* **Brano fornito**
··········

Con le persone costrette a stare in casa c’è pericolo di un’escalation di violenza domestica?
“E’ un problema che investe donne e bambini. Costretti in casa dopo chiusura scuola, sono esposti agli abusi dovuti ai problemi del capofamiglia, come l’alcolismo. Con le scuole chiuse si limitano gli spostamenti, anche se qui solitamente si sta in dei collegi, ma così è stata tolta a tante persone la possibilità di avere almeno un pasto al giorno. Inoltre così centinaia di migliaia di ragazzini sono in giro invece che raccolti un posto solo. Di fronte alla pandemia sarebbero più al sicuro dentro le scuole che in strada, perché se le case in realtà sono baracche di pochi metri quadri per forza esci”.
Le realtà sul territorio che collaborano con la fondazione come si sono preparate al pericolo e alle misure di prevenzione?

··········

* **Esercizi da svolgere**
1. Nel brano sulla violenza domestica, aggiorna la parte che si apre con le parole "Con le persone" e si chiude con "misure di prevenzione?", mettendo "capanne" al posto di "baracche".
2. Nel brano sulla violenza domestica, quale problema del capofamiglia viene portato come esempio di causa degli abusi?
3. Prosegui il brano sulla violenza domestica a partire dall'ultima frase riportata.
Le righe qui sotto sono materiale a parte e non hanno legami con il brano.

··········

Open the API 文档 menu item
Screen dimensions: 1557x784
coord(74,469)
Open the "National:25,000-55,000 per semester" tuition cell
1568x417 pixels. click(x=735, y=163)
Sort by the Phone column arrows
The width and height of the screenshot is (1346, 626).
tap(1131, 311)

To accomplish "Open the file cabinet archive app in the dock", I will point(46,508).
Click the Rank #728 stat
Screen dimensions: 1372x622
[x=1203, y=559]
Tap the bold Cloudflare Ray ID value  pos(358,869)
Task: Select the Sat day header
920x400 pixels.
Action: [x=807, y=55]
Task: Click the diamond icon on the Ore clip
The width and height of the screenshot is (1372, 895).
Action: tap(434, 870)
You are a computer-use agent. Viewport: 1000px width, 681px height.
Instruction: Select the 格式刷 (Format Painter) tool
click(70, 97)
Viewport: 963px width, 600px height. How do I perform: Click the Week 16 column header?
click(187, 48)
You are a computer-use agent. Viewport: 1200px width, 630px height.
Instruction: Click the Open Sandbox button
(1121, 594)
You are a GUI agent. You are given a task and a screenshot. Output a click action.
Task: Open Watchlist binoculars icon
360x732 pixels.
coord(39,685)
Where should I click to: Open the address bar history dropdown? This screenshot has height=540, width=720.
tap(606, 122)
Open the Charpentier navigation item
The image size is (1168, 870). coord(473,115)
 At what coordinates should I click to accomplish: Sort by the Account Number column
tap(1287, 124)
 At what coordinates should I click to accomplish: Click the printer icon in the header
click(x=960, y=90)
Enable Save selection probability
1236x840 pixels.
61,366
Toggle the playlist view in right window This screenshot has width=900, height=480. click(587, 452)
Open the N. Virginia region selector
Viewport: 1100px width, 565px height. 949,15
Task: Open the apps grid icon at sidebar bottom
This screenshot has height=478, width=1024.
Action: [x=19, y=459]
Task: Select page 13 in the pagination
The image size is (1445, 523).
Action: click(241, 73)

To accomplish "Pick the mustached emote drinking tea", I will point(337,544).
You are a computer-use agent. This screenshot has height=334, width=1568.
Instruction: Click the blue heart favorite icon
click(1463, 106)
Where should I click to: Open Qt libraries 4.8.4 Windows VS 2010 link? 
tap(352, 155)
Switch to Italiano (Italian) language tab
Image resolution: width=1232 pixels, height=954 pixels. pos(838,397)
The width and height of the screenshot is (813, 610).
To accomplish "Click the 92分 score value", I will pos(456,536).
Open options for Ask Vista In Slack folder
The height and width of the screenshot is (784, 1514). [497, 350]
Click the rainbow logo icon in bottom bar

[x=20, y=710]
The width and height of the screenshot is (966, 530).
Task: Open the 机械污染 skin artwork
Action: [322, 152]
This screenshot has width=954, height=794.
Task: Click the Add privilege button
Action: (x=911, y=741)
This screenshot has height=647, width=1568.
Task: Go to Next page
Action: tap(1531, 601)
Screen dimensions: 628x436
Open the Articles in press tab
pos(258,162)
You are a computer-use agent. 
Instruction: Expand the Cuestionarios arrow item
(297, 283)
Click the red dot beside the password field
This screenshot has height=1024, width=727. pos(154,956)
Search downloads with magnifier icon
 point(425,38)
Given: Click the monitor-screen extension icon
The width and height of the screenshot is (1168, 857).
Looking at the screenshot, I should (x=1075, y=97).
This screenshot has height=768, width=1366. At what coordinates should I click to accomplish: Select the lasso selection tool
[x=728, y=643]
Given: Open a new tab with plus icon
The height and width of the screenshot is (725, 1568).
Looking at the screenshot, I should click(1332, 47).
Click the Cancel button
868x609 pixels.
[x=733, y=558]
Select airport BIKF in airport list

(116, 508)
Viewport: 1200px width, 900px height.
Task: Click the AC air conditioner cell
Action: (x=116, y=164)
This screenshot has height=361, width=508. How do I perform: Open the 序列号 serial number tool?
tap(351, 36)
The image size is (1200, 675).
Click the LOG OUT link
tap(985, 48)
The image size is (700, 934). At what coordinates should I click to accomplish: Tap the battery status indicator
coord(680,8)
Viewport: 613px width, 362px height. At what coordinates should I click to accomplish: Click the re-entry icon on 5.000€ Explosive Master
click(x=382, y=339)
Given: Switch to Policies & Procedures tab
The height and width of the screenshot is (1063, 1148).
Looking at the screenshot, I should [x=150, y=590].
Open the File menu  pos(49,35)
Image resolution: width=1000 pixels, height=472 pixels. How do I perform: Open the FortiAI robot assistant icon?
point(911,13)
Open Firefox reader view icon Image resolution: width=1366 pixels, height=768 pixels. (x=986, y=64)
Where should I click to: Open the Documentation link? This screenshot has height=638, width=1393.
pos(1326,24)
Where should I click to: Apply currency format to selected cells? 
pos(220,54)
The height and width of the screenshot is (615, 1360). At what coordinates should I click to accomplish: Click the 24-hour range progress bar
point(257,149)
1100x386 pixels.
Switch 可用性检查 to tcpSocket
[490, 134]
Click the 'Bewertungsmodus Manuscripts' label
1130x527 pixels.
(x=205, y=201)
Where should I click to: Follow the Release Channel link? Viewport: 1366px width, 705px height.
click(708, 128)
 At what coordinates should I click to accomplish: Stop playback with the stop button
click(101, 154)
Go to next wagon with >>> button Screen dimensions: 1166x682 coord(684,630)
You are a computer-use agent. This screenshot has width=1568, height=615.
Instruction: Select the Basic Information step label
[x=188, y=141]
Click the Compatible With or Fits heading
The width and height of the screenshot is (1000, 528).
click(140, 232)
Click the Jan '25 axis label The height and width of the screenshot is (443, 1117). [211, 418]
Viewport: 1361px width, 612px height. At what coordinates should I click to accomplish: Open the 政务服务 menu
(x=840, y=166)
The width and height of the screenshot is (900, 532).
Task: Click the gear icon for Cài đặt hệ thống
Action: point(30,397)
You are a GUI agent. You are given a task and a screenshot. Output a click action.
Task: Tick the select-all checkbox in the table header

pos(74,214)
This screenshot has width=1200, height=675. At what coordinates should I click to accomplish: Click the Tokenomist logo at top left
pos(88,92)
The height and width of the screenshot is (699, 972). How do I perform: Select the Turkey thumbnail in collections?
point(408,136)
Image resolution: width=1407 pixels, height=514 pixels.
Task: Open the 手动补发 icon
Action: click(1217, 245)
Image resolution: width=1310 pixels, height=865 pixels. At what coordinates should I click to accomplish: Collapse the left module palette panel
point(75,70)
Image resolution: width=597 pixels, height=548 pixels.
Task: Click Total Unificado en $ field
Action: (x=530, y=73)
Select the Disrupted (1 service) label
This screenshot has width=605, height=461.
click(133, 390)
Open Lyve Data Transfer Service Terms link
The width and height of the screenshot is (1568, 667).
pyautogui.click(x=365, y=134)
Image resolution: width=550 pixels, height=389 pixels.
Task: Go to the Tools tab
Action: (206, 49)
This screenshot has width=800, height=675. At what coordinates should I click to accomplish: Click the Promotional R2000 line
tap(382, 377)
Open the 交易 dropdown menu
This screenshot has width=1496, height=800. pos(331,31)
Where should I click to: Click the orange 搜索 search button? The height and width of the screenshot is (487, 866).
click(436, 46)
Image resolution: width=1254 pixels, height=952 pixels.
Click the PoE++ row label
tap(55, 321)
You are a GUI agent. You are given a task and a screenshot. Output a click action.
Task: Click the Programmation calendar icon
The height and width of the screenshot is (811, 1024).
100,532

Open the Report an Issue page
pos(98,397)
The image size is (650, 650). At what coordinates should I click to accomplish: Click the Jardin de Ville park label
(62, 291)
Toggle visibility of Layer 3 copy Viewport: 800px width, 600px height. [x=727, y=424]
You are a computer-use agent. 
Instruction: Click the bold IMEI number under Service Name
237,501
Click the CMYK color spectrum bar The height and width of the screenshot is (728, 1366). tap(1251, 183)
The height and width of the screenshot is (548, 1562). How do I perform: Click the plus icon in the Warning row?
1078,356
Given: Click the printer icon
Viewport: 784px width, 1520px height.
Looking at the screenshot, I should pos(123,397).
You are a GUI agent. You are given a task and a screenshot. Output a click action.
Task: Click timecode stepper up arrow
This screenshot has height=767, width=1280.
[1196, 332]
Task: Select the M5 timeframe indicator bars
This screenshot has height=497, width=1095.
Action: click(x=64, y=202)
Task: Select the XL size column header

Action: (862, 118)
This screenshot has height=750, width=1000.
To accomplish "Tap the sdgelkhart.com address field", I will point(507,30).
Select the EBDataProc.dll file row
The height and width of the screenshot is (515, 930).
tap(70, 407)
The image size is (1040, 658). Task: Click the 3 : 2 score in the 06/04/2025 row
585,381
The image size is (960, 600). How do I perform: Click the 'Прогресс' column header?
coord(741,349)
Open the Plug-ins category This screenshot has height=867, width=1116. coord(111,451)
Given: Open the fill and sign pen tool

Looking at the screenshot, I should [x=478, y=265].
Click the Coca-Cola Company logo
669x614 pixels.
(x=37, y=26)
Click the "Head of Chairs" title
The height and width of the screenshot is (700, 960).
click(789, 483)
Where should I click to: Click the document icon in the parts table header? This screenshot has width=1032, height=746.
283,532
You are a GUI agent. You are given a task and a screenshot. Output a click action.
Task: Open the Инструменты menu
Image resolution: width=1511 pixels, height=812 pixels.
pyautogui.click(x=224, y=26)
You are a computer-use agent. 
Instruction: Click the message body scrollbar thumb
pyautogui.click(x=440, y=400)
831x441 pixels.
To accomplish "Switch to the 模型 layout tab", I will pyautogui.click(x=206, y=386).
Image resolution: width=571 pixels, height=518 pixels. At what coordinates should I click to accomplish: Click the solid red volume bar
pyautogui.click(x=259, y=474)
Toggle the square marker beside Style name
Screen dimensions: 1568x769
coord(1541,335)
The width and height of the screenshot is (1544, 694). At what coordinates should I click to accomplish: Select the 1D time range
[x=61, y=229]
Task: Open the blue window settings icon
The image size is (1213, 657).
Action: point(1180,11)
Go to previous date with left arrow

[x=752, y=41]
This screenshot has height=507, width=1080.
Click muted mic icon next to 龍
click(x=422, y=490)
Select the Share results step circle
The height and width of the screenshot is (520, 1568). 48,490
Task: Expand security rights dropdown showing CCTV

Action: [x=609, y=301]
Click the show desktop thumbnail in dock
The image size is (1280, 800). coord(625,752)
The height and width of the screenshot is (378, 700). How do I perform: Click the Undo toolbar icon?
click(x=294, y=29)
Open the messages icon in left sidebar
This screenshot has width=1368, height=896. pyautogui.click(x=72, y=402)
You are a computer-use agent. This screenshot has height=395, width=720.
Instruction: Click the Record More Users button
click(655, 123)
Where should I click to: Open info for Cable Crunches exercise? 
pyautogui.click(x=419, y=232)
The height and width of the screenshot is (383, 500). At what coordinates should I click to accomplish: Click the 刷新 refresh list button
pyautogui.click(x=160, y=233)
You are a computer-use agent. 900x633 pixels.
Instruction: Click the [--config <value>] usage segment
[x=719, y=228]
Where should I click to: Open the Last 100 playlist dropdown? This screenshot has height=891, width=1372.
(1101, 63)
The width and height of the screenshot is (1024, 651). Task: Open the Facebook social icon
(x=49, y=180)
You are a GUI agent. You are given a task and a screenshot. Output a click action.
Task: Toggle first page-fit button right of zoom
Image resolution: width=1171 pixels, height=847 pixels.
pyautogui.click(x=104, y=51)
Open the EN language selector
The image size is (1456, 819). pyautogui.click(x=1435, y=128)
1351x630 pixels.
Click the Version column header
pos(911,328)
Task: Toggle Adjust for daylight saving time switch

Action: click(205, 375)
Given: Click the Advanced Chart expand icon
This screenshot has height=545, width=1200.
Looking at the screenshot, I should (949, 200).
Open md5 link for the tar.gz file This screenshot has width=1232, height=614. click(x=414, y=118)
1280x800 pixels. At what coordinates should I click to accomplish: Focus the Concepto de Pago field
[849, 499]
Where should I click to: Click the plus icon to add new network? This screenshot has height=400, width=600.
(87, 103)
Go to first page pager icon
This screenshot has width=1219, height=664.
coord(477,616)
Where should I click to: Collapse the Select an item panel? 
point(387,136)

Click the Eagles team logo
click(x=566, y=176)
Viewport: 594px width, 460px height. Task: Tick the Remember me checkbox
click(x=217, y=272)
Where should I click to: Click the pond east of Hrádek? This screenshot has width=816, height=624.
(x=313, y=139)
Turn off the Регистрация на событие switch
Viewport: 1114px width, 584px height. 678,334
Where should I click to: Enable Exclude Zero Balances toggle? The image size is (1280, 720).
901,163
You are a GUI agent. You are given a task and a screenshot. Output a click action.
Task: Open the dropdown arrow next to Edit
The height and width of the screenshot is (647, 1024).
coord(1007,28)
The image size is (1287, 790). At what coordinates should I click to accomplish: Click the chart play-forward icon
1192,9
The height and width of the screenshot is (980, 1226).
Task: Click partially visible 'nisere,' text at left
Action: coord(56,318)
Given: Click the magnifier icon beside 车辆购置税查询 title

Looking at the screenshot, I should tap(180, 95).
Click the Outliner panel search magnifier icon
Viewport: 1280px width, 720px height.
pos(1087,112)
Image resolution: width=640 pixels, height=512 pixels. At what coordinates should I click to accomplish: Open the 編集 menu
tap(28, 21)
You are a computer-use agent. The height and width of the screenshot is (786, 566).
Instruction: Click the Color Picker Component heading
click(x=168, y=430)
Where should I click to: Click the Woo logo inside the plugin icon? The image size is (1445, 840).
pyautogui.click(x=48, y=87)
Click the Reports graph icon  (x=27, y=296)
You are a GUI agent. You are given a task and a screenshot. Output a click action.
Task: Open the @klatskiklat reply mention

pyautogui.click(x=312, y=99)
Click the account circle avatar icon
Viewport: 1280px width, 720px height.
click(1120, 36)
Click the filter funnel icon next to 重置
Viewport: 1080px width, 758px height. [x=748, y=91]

··········

* **Esercizi risolti**
1.
Con le persone costrette a stare in casa c’è pericolo di un’escalation di violenza domestica?
“E’ un problema che investe donne e bambini. Costretti in casa dopo chiusura scuola, sono esposti agli abusi dovuti ai problemi del capofamiglia, come l’alcolismo. Con le scuole chiuse si limitano gli spostamenti, anche se qui solitamente si sta in dei collegi, ma così è stata tolta a tante persone la possibilità di avere almeno un pasto al giorno. Inoltre così centinaia di migliaia di ragazzini sono in giro invece che raccolti un posto solo. Di fronte alla pandemia sarebbero più al sicuro dentro le scuole che in strada, perché se le case in realtà sono capanne di pochi metri quadri per forza esci”.
Le realtà sul territorio che collaborano con la fondazione come si sono preparate al pericolo e alle misure di prevenzione?

2. L’alcolismo.

3.
“L’Arche Kenya ha le sue case famiglia e il comitato ha deciso di chiuderle, non facendo più entrare né uscire nessuno. Adesso ci vivono, insieme, i soggetti deboli – persone adulte con disabilità varie – e gli operatori che li seguono. Talitha Kum ha la sua dove ospita ragazzini e ragazzine affetti da hiv, immunodepressi. In una realtà così complessa servivano misure di protezione concrete. Tre mesi come operatore chiuso in comunità non sono uno scherzo, ma per fortuna si sono sviluppate dinamiche molto interessanti tra loro. Inoltre da quelle parti ci arrivano delle belle storie di solidarietà”.
Ce ne racconta una?
“La Comunità Saint Martin, in accordo con la contea, ha fatto parte di un raccolta di cibo per sensibilizzare verso chi ha più bisogno. Davanti a un supermercato, nel giorno della raccolta, un ragazzo di strada si avvicina all’operatrice per chiederle da mangiare. Lei gli ha spiegato che era in corso una raccolta per l’acquisito di generi alimentari e lui non solo non ha più chiesto niente per sé, ma per diverse volte ha portato quei pochi soldi raccolti in strada, donandoli per comprare cibo. Ha donato tutto quello che aveva quel giorno per comprarsi mangiare. Dobbiamo ricordarci che per chi ha è facile essere solidale, mentre quest’uomo lui si è tolto del pane di bocca. La vulnerabilità può creare solidarietà”.
Quali sono gli effetti collaterali della pandemia?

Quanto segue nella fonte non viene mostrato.